August 13: George Howe, D.D.

The Value and Influence of Literary Pursuits.
pages 25-27
https://archive.org/details/valueinfluenceof00howe

howeIt is refreshing to see, when the Bible is driven by the voice of authority from common schools, colleges rising like this, patronized by the people of God, and in some measure under ecclesiastical supervision. It is carrying out the plans of our fathers. It is giving a guaranty, at least, that here, far away from the corruption of the city, learning and religion shall go hand in hand, and that in the midst of a people who honor God, there shall be an institution for the rearing of their youth, where heathenism shall be spoiled of its learning and refinement, and they shall be made tributary to the inculcation of a sound morality, and the promotion of true religion. Honored men who have founded this institution! and ye who have stood by it in the dark hours of its struggles and adversity! be encouraged to persevere. A kind Providence watches vigilantly over your rising Seminary, and will provide for its future advancement. Do but be faithful to the trust committed to you, set your standard of Education high, and imbue your youth with virtue and piety, and you are obliged to succeed.

The day will come, and may be not far remote, when your College shall obtain a commanding eminence, from which it may wield a powerful influence in favor of learning and truth.

Whether aware of it or not, you have fallen upon a heaven appointed method of providing for the religious and moral training of your youth, while you discipline their minds and store them with human learning. The tribe of Levi was dispersed in Israel of old, and their 48 Levitical cities were so many seats of learning to God’s chosen people. The schools of the prophets and the scribes and the schools of the primitive church at Alexandria, Caesarea, Ephesus, Smyrna, and elsewhere, to the principal of which tradition gives an apostolic origin, are additional evidences that it is by a divine appointment that the church should take under her own supervision the education of her youth. And it may yet prove that the Teacher in the Christian Church, who is acknowledged in all European Confessions of Faith of the Presbyterian denomination to be a permanent officer of the Church, and was so regarded by the reformers, is really as much of Divine appointment as the Pastor, and that as the synagogue and school were connected in the Jewish church, so the church and school should be in the Christian. The Universities of Scotland were once under the immediate supervision of the church, and were annually visited and examined by a commission from their ecclesiastical bodies; they were, in their inception, and through a long period of their history, institutions ecclesiastical rather than civil. And in our own country, the earliest and best universities and colleges were founded by religious men for religious purposes, and were filled by officers who were pious in heart, and who were pledged to teach the youth the doctrines and duties of Christianity. The Hebrew Bible was for years read at morning prayers, by students and teachers at Harvard and Yale, in the days of our fathers, and I am not unwilling to see the custom again introduced, and our youth led daily to the well-spring of all sacred knowledge, the inspired scriptures in the Greek and Hebrew tongues.

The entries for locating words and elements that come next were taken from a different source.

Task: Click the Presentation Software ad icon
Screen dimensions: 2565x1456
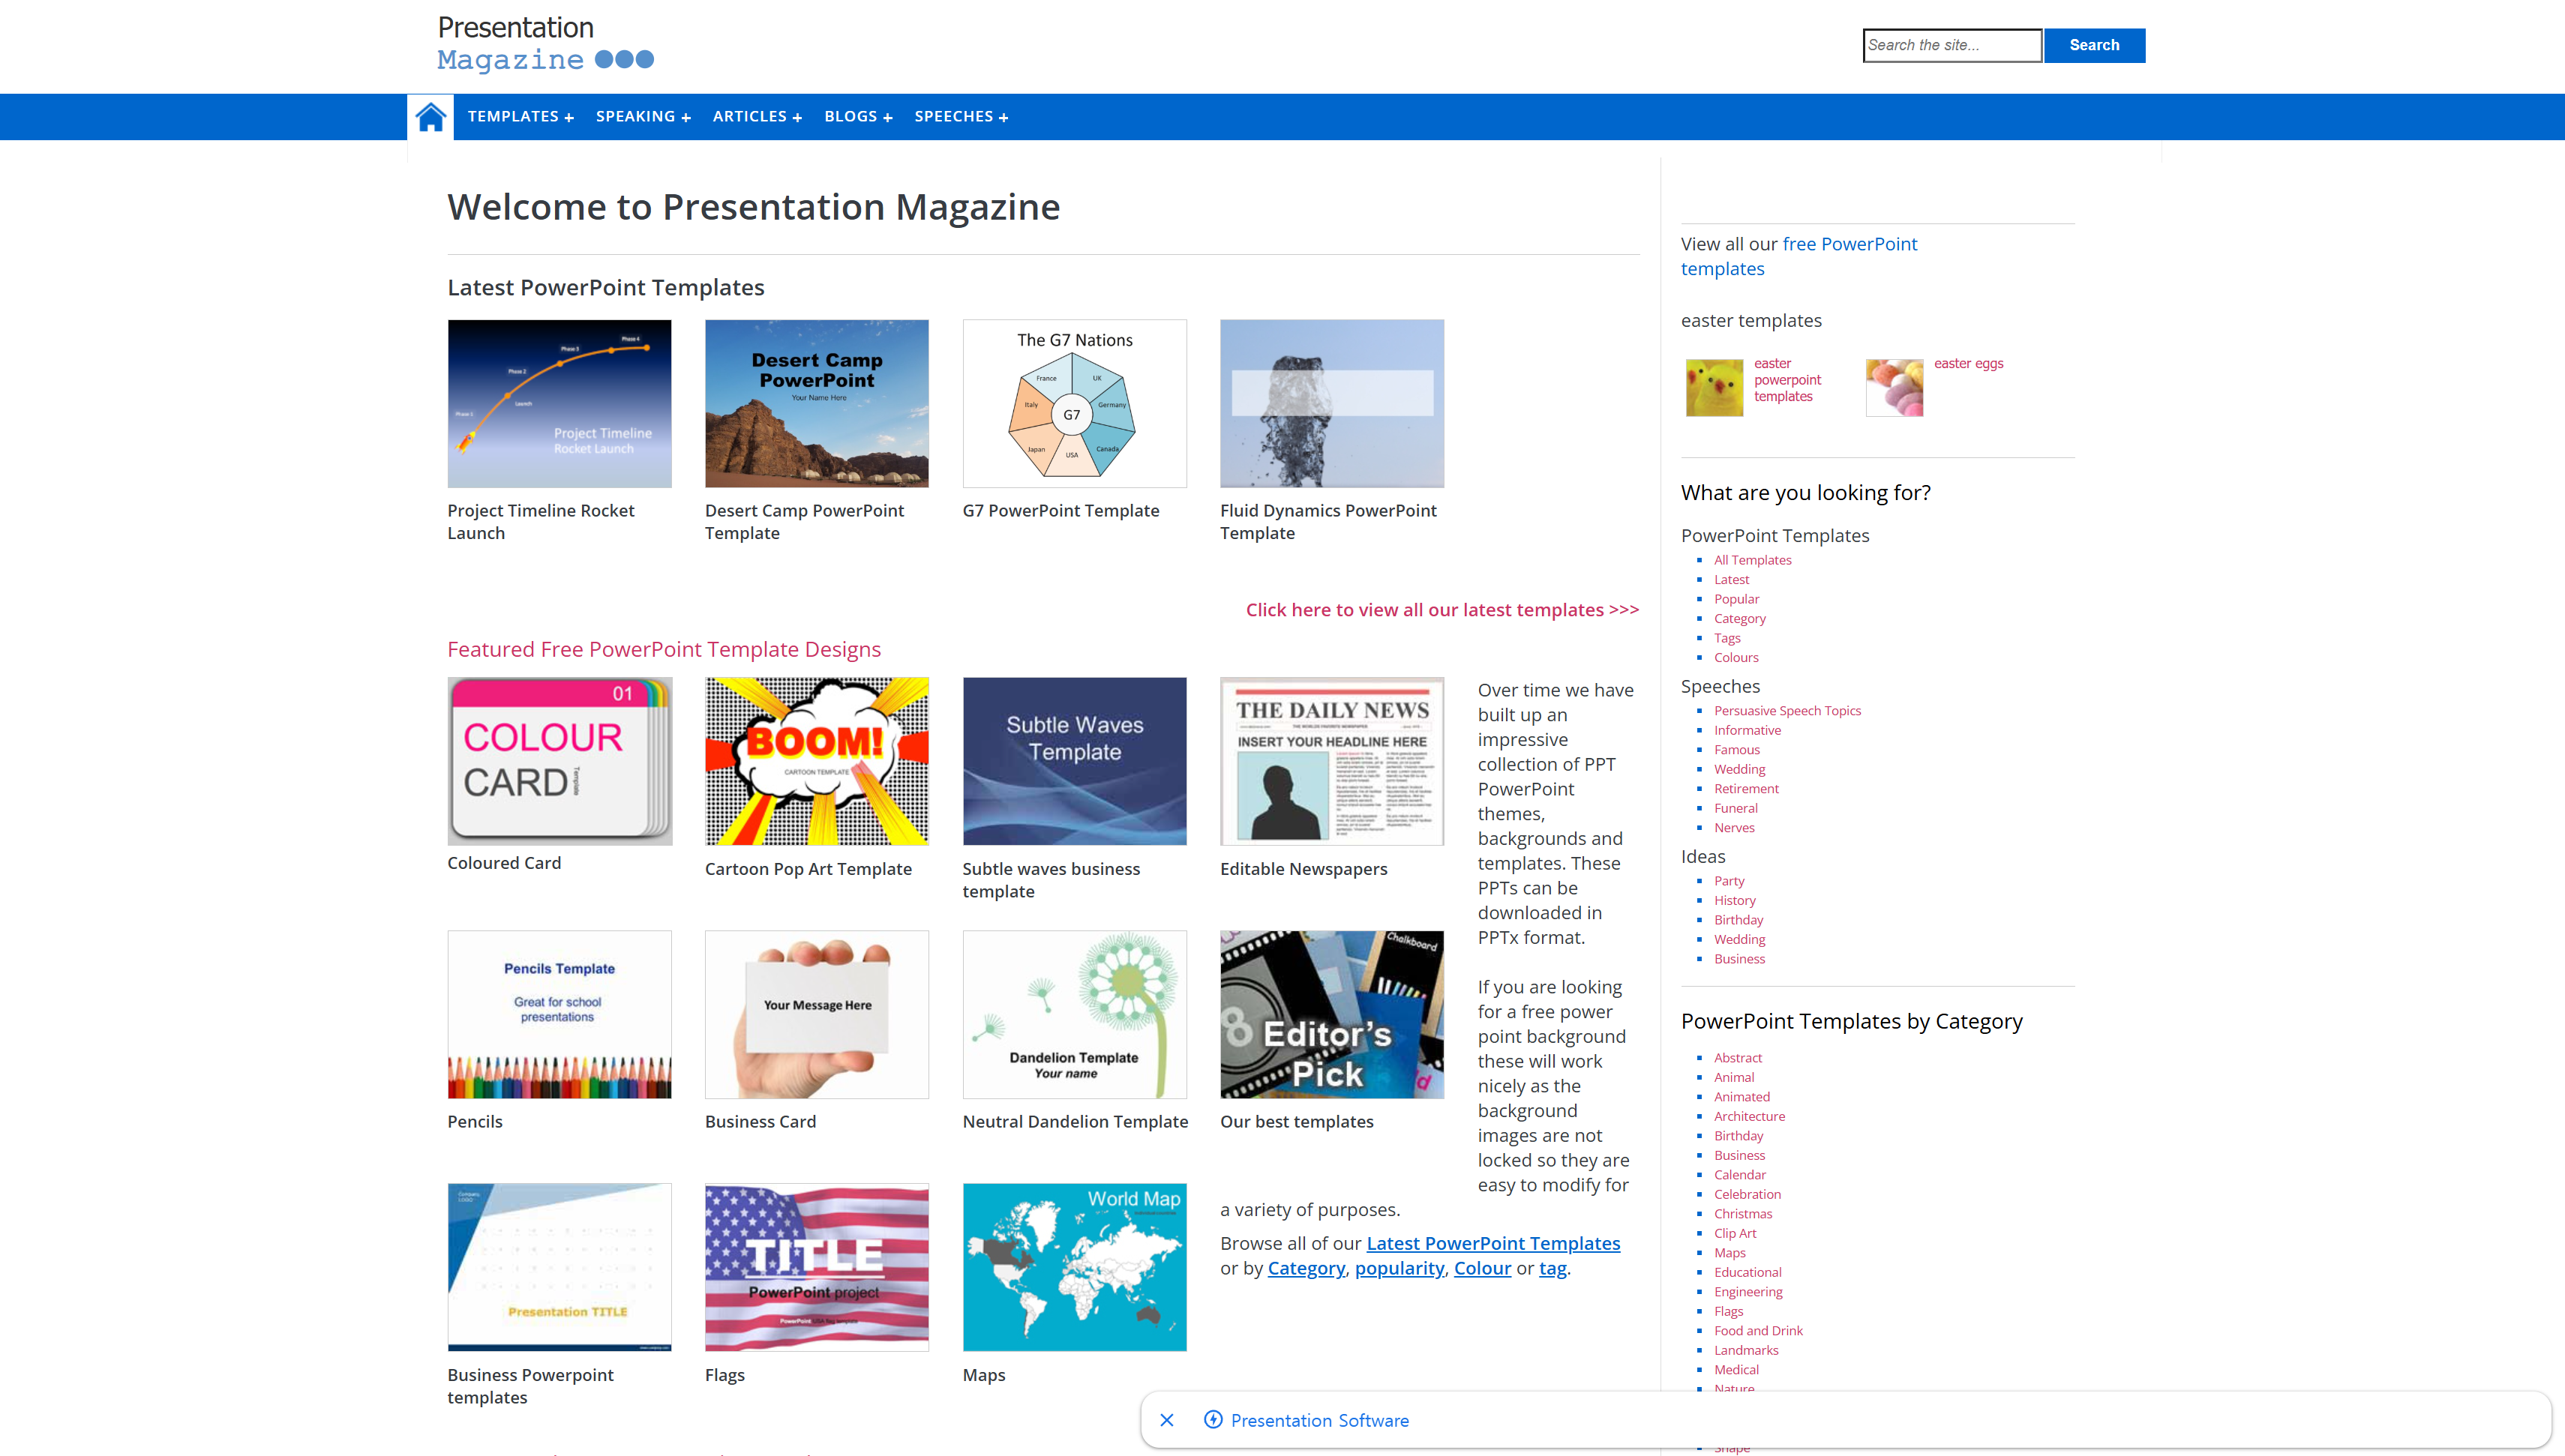Action: (x=1212, y=1420)
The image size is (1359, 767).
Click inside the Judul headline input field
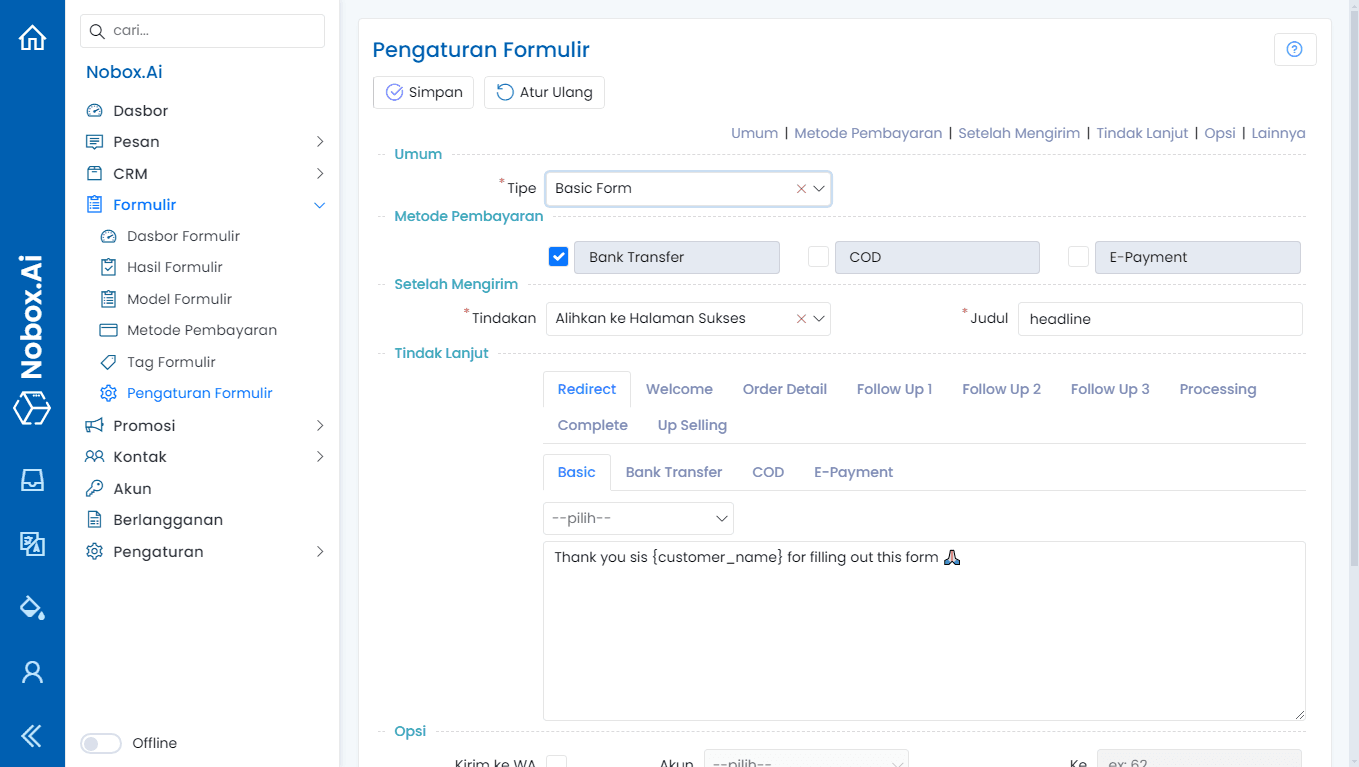[1159, 318]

There might then be some hope that our young men would be truly learned, and that with this learning they would imbibe a respect and reverence for the book of God, the earliest portions of which were written more than 3000 years ago, and more than 600 years before the earliest authors of Greece; which, like the gnarled oak, breasting the storms of a thousand winters, has stood the shock of revolution, and the attacks and scorn of men; which has survived every empire and dynasty but the last, and is itself one day to be the law-book of the world, the rule of duty between man and man, and nation and nation. Pursue then the path you have chosen, and heaven shall add its smiles upon your enterprise. Over these hills and valleys, among these mountains and rivers, there shall live a noble and virtuous population, sanctified by a religion such as old Greece and Rome knew nothing of, guided by oracles far different from those of the old oak of Dodona and the priestess of Delphi, and softened, refined, and ennobled by a Literature which shall throw into the shade that which spread its loved charms through Cicero’s retreat at Tusculum, over the sweet vales of Attica, or resounded in Ionian melody through the Greek cities of the Lesser Asia. For that which the bard of Mantua unknowingly sung, must yet be fulfilled:

“Ultima cumaci venit jam carminis aetas;
Magnus ab integro saeclorum nascitur ordo,
Jam redit et Virgo, Redeunt Saturnia regna;
Jam nova progenies coelo demittitur alto.”

Or, as our Christian poet [i.e, William Cowper, in Book Vi of The Task] has more beautifully expressed it, with heartfelt anticipation of the blissful season, of the morning heralded by so many prophets; The time shall come when

One song employs all nations; and all cry
“Worthy the Lamb, for he was slain for us!”
The dwellers in the vales and on the rocks
Shout to each other, and the mountain tops
From distant mountains catch the flying joy:
Till nation after nation taught the strain,
Earth rolls the rapturous hosannah round.